I used to be very involved with church. From birth to 18 I loved going to church, and some of my best and closest friends were there. I have since stopped going to church and some people wonder why.
Here is what Church has done for me:
Church used the people I loved the most and then told them they weren’t important. It drove them away because they couldn’t commit several more days a week to being there.
Church enslaved my husband for years by giving him false promise after false promise that eventually he would be paid a living wage. You would be shocked how little you can live on. It kept him from going to college by having him take their “college” classes only to find out later those classes were completely worthless in the real world, leaving him with no higher education.
Church hurt my family members when they made mistakes. It rejected them and made them outcasts because there was a visible reminder of their mistakes. They did not hold the same standard for the people the mistakes were made with.
Church made me feel like less than a person because I had a life and couldn’t commit most of my time to them.
Church brought me in, only to reject me later when I had questions and disagreed about certain theological points.
Church made me walk on eggshells because doing or saying the slightest “wrong” thing would offend someone.
Church made me feel guilty because I could never do enough. I never witnessed enough, I never fasted enough, I never read my Bible enough. Nothing was ever enough.
Church told people I love that they were doing something wrong when they were being abused. They downplayed everything and sent them into dangerous situations and it almost cost lives several times.
Church made a husband discourage his wife from having contact with her father because her father made a lifestyle choice that goes against the Bible. When we stood up for the father, wanting to love him and have him be a part of our lives anyway, we were in turn rejected.
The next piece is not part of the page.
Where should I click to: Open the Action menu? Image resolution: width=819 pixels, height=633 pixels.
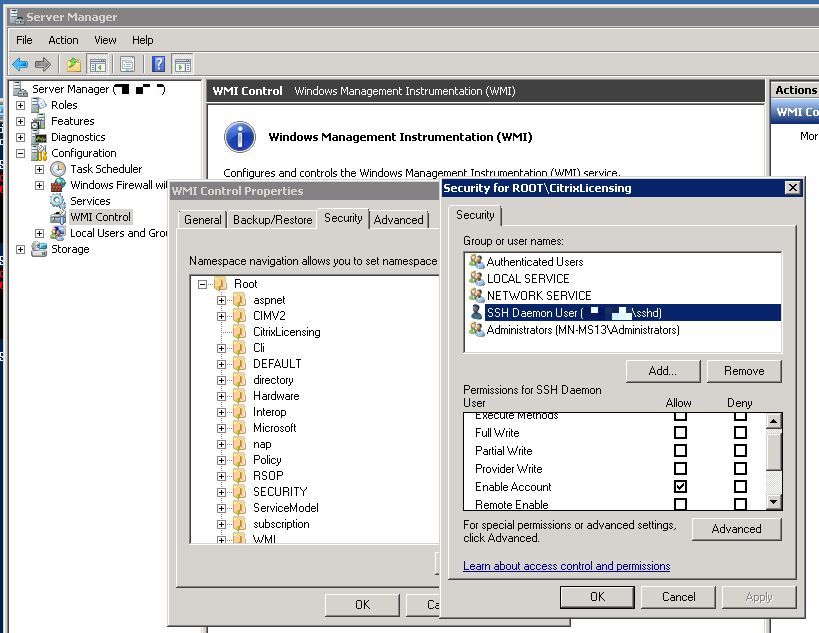tap(63, 40)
Church took away my chance to meet my biological grandfather. He married a catholic girl after divorcing my grandmother and since there is a stigma about divorce chose to completely cut off all contact with my mom. He pretended he didn’t have a daughter and left my mom questioning who her biological father was for 50 years. My mom has a stepfather who is amazing and we all love very much but even as a child I could tell how hard it was for her that she didn’t know where she came from. She met him last year and he was apparently a really neat man. He wasn’t ready to meet any of his grandkids yet though. He just died. I will never meet him.
I can’t step foot in a church now without thinking about all these things and more. I know that if they truly knew me, what I think and believe, I would be rejected. I feel like I know the end of the story before it even starts. It’s not a happy ending.
I’ll take Jesus, you can keep Church.